The U.S. Centers for Disease Control and Prevention and the World Health Organization are two reputable resources that provide regularly updated information on medications that are being investigated for the treatment or prevention of COVID-19. Some of these medications are already on the market and clinicians may be tempted to use them for off-label treatment of confirmed COVID-19. While not currently recommended, if these medications are prescribed to patients for confirmed cases of COVID-19, the American Society for Health Systems Pharmacists has provided a guideline entitled Stewardship of Off-Label Treatments for COVID-19 . This document is intended to promote the responsible use of medications as investigational drugs, to ensure patient safety, and to prevent shortages from occurring that may affect patients who need them for approved uses.
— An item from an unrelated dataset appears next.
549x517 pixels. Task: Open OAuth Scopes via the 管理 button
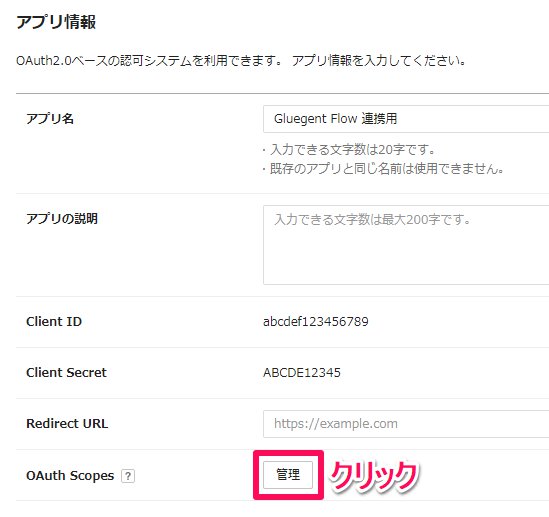[x=288, y=475]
Serious adverse drug events (ADEs) may occur with certain investigational medications, including cardiomyopathy and conduction problems, dermatitis, bone marrow suppression, acute hepatic failure, and myopathy. They may even cause ADEs that are similar to the symptoms of COVID-19 infection such as fatigue, headache, abdominal pain, nausea, diarrhea, and vomiting. Presently, the National Pharmacy and Therapeutics Committee (NPTC) recommends against off-label use of medications for COVID-19, except as part of an approved clinical investigation.
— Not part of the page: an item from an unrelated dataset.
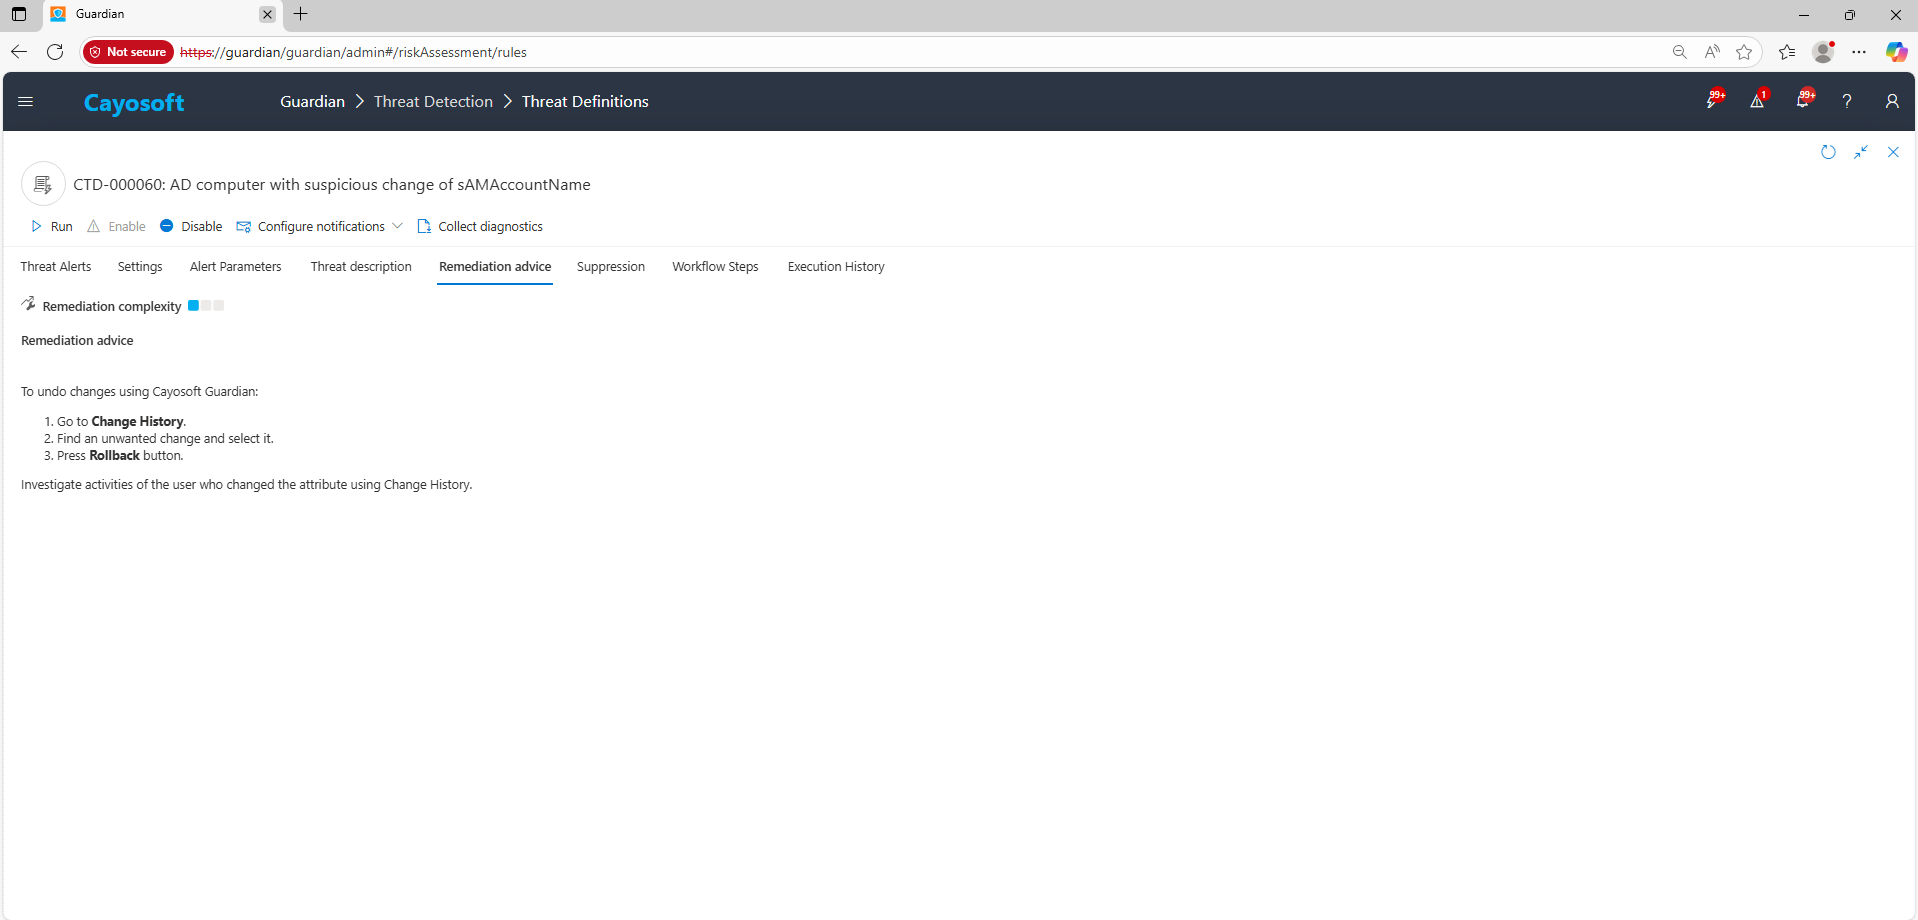The image size is (1918, 920).
Task: Open the bell notifications icon
Action: point(1803,101)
Until further research is conducted to establish a safe and effective treatment for COVID-19, recommended interventions include physical distancing, effective triage to determine appropriate disposition, and supportive therapy as indicated. Most patients (approximately 81%) will have mild disease, (see Table 1). Despite the severity of disease classified as mild, patients often report feeling uncomfortable and unable to participate in normal activities. In addition to self-isolation, patients with mild disease will require rest at home, fluids, and possibly medications to help manage symptoms such as pain or fever. For patients with moderate to severe disease, especially those with significant comorbidities, a visit to the health care facility is recommended and inpatient services may be required.
|Severity||Description||Percent of Cases|
|Mild||Symptoms such as fever and dry cough but not requiring hospitalization.||81%|
|Severe||Symptoms also include dyspnea, hypoxia, or >50% lung involvement.||14%|
|Critical||Symptoms also include respiratory failure, shock, or multi organ dysfunction.||5%|
The NPTC continues to monitor the evolving landscape of potential therapeutic treatments for COVID-19 and is regularly communicating with the National Supply Service Center regarding the drug supply chain. We will continue to provide updates, based on a review of the clinical evidence, if and when safe and effective treatments are identified.
Report adverse events involving this or other medicines to the MedWatch program as recommended in the Indian Health Manual and include “IHS” in the reporter section (section G).
Instructions for reporting can be found online at the NPTC Pharmacovigilance website.